Meinen Sie den Mangel an qualifizierten Baufirmen die die Kapazitäten haben, solche Arbeiten zu verrichten?
Nein, der Mangel an Baufirmen überhaupt, weil sie nicht mehr hier arbeiten, sondern ins Ausland abgewandert sind und wir mittlerweile wenige Baufirmen haben und schon ganz wenig gute. Die Konsequenz ist, dass wir eins, zwei, drei bis vier oder mehr Ausschreibungen haben, zu denen sich keine einzige Firma anmeldet.
Wie gehen Sie dann vor?
Ja, man bemüht sich. Man muss dann eben entsprechende Publicity machen, damit Baufirmen davon erfahren, angezogen werden, schlussendlich dann auch einsteigen. In vielen Fällen werden die Arbeiten tatsächlich auch teurer, weil die Baufirmen sagen, dass sie es sich bei den Preisen nicht leisten können, dadurch muss dann der Eigentümer auch mehr eigene Mittel zur Verfügung stellen.
Wie lange dauert eine solche Renovierung einer Kirche?
An und für sich dürften die effektiven Arbeiten an einem Projekt wie hier in Roseln nicht mehr als zwei Jahre dauern.
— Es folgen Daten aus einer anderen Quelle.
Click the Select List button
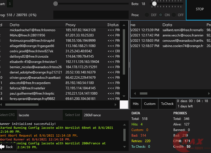Viewport: 211px width, 153px height. point(72,115)
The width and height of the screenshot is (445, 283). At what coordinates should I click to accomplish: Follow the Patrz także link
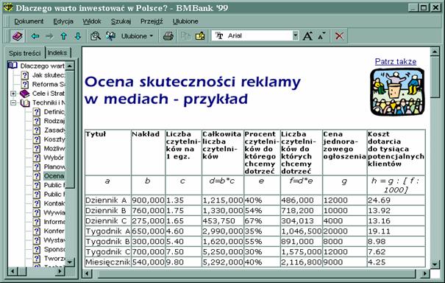point(396,61)
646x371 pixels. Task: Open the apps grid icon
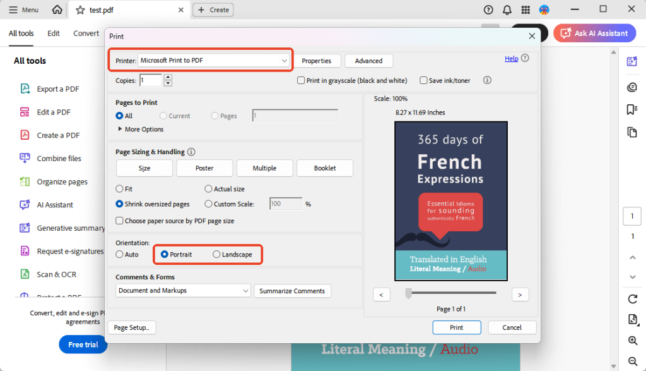pos(526,9)
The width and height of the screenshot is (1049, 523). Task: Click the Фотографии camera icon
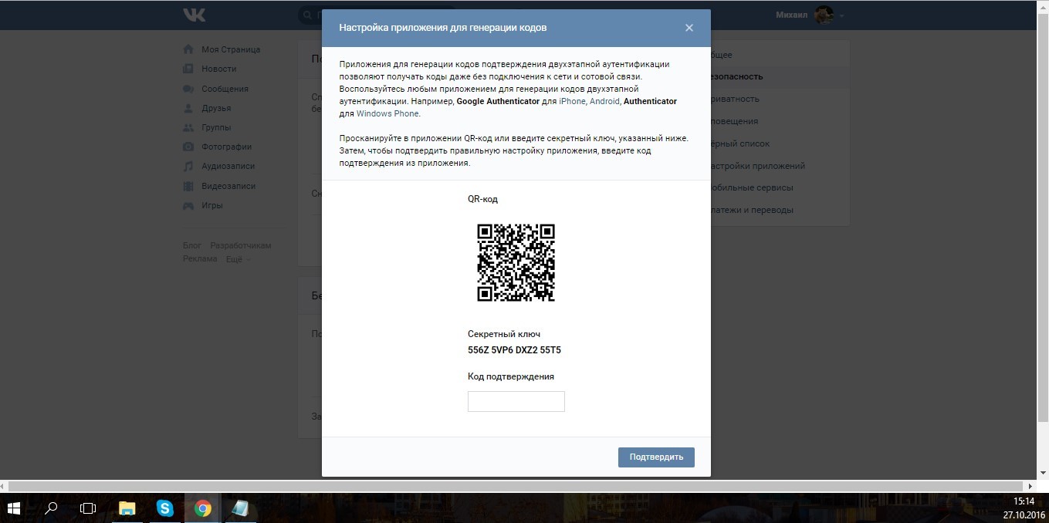(x=188, y=147)
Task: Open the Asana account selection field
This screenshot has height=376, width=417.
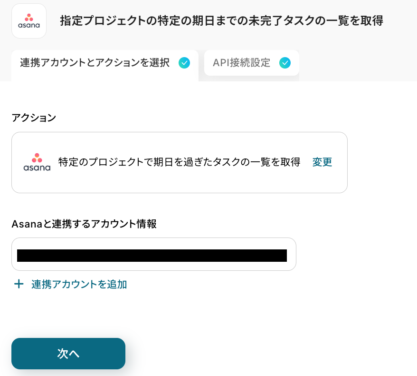Action: 153,254
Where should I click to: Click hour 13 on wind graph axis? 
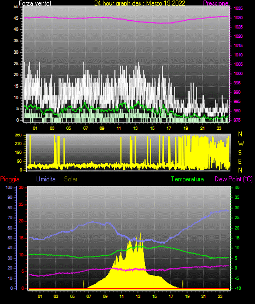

Im Innenraum der Kirchengebäude kann natürlich auch fünf Monate nicht gearbeitet werden, da sie nicht geheizt sind.
Mit Hilfe dieses Projektes und der Gemeinde in Roseln hoffen wir, die Wurzeln unserer Identität und einen letzten Teil Heimat erhalten zu können.
Herzlichen Dank für das Gespräch.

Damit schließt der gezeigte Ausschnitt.